Search code examples
c#linqcsvperformance-testing

LINQ Method - Optimization


I'm reading a CSV file splitting it into cols, then grouping into a new class.

It looks clunky just wondering is there is a more simple method for instance like not selecting them into the class first:

EDIT: so to clarify I'm trying to get the TimesheetHours grouped by all the other columns.

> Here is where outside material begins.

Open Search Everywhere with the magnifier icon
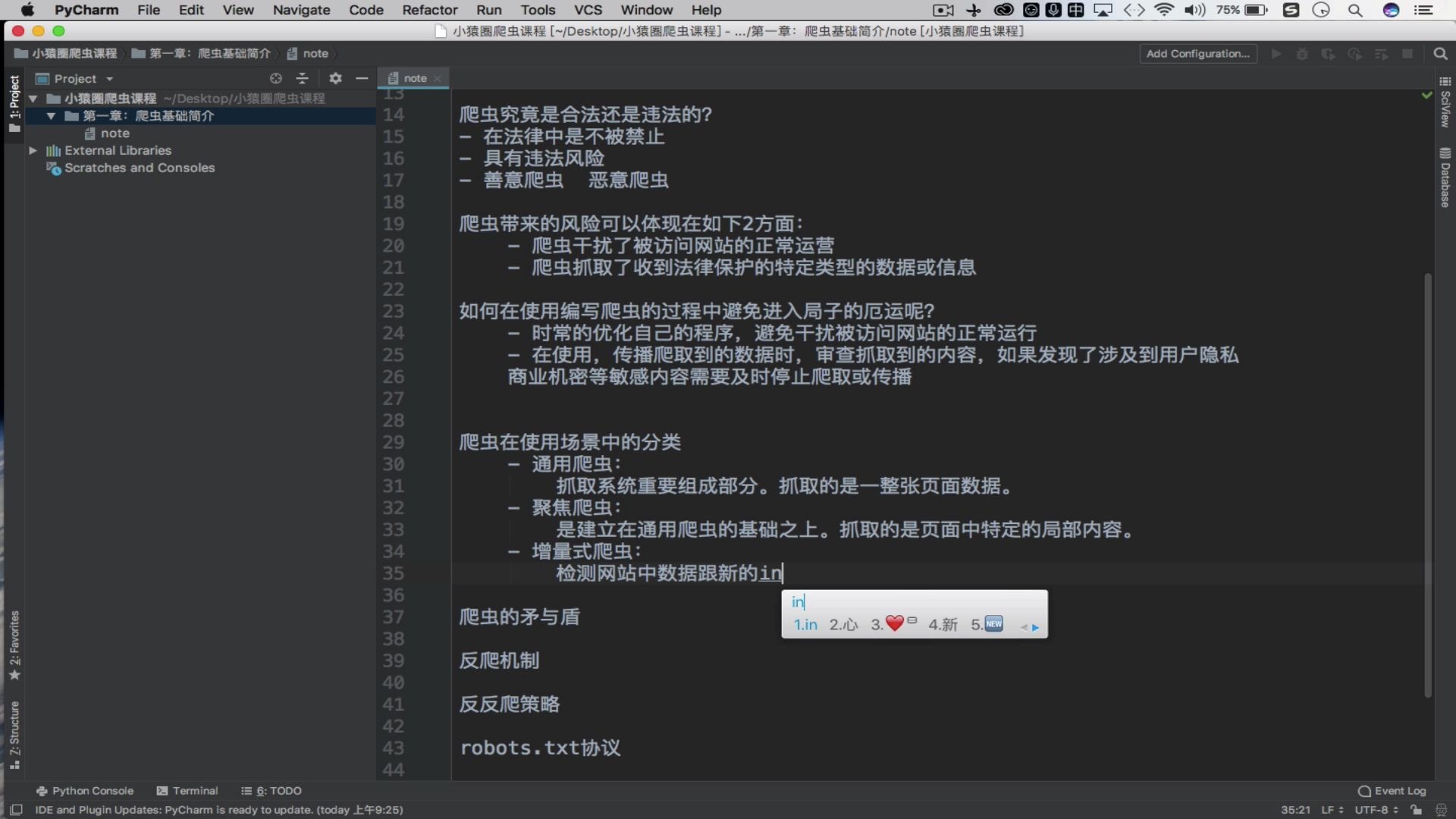Viewport: 1456px width, 819px height. [1440, 54]
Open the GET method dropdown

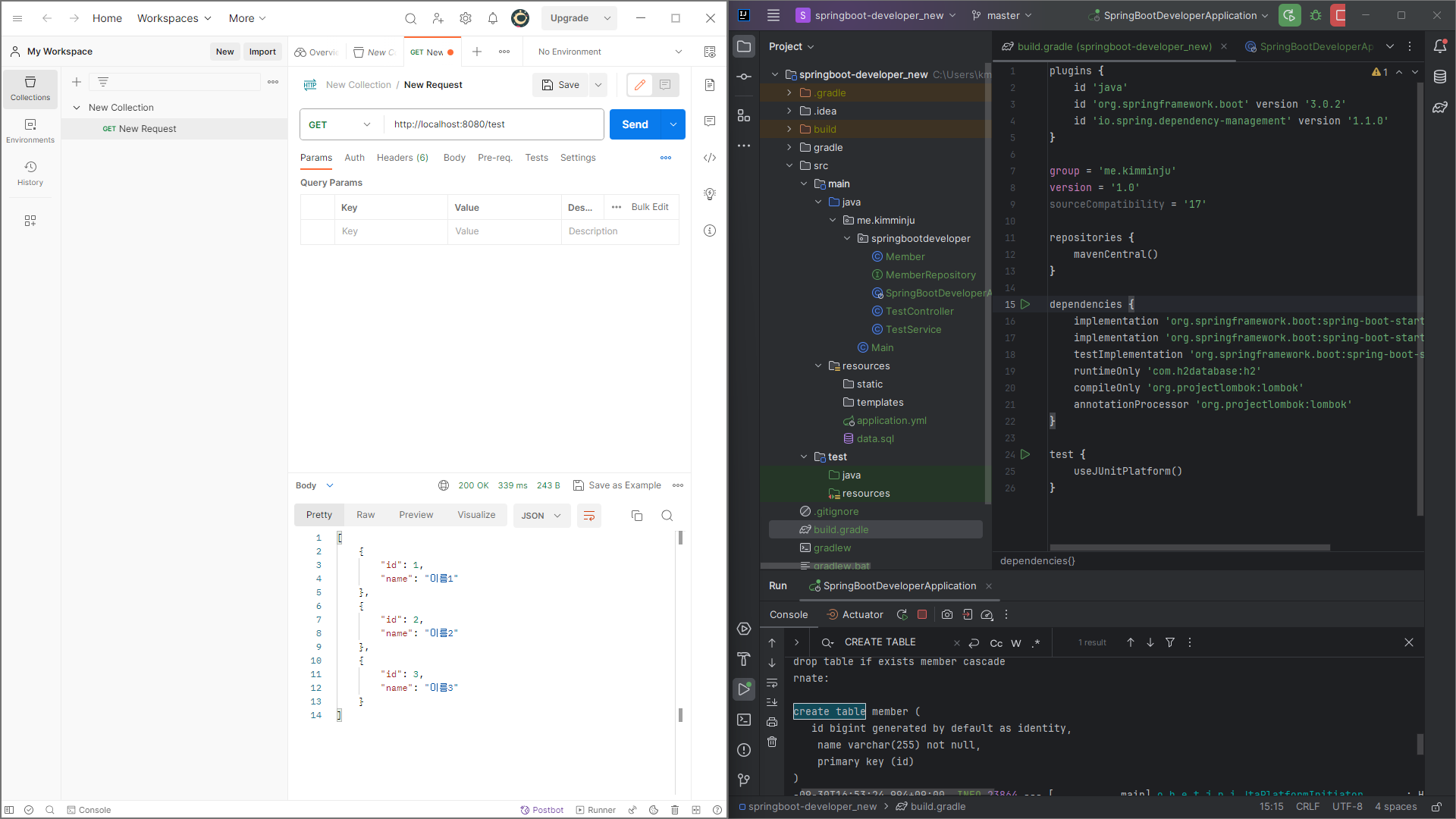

var rowList = csvFile.Rows.Select(row => row.Split(','))
    .Select(cols => new UtilisationRow {
        UploadId = savedUpload.Id,
        FullName = cols[0],
        TimesheetWorkDateMonthYear = Convert.ToDateTime(cols[1]),
        TimesheetTaskJobnumber = cols[2],
        TimesheetWorktype = cols[3],
        TimesheetHours = Convert.ToDouble(cols[4]),
        TimesheetOverhead = cols[5]
    })
    .GroupBy(d => new {
        d.FullName,
        d.TimesheetWorkDateMonthYear,
        d.TimesheetTaskJobnumber,
        d.TimesheetWorktype,
        d.TimesheetOverhead
    })
    .Select(g => new UtilisationRow {
        FullName = g.First().FullName,
        TimesheetWorkDateMonthYear = g.First().TimesheetWorkDateMonthYear,
        TimesheetTaskJobnumber = g.First().TimesheetTaskJobnumber,
        TimesheetWorktype = g.First().TimesheetWorktype,
        TimesheetHours = g.Sum(s => s.TimesheetHours),
        TimesheetOverhead = g.First().TimesheetOverhead
    })
    .ToList();

Many thanks, Lee.


Solution

  • The two problems in your code are that you call First() repeatedly on a group, while you should retrieve that same data from group's key, and that you are using UtilisationRow in the first Select, which should use an anonymous type instead:

    var rowList = csvFile.Rows.Select(row => row.Split(','))
        .Select(cols => new {
            UploadId = savedUpload.Id,
            FullName = cols[0],
            TimesheetWorkDateMonthYear = Convert.ToDateTime(cols[1]),
            TimesheetTaskJobnumber = cols[2],
            TimesheetWorktype = cols[3],
            TimesheetHours = Convert.ToDouble(cols[4]),
            TimesheetOverhead = cols[5]
        })
        .GroupBy(d => new {
            d.FullName,
            d.TimesheetWorkDateMonthYear,
            d.TimesheetTaskJobnumber,
            d.TimesheetWorktype,
            d.TimesheetOverhead
        })
        .Select(g => new UtilisationRow {
            FullName = g.Key.FullName,
            TimesheetWorkDateMonthYear = g.Key.TimesheetWorkDateMonthYear,
            TimesheetTaskJobnumber = g.Key.TimesheetTaskJobnumber,
            TimesheetWorktype = g.Key.TimesheetWorktype,
            TimesheetHours = g.Sum(s => s.TimesheetHours),
            TimesheetOverhead = g.Key.TimesheetOverhead
        })
        .ToList();
    

    Now the "pipeline" of your method looks pretty clean:

    • The first Select does the initial parsing into a temporary record
    • GroupBy bundles matching records into a group
    • The final Select produces records of the required type.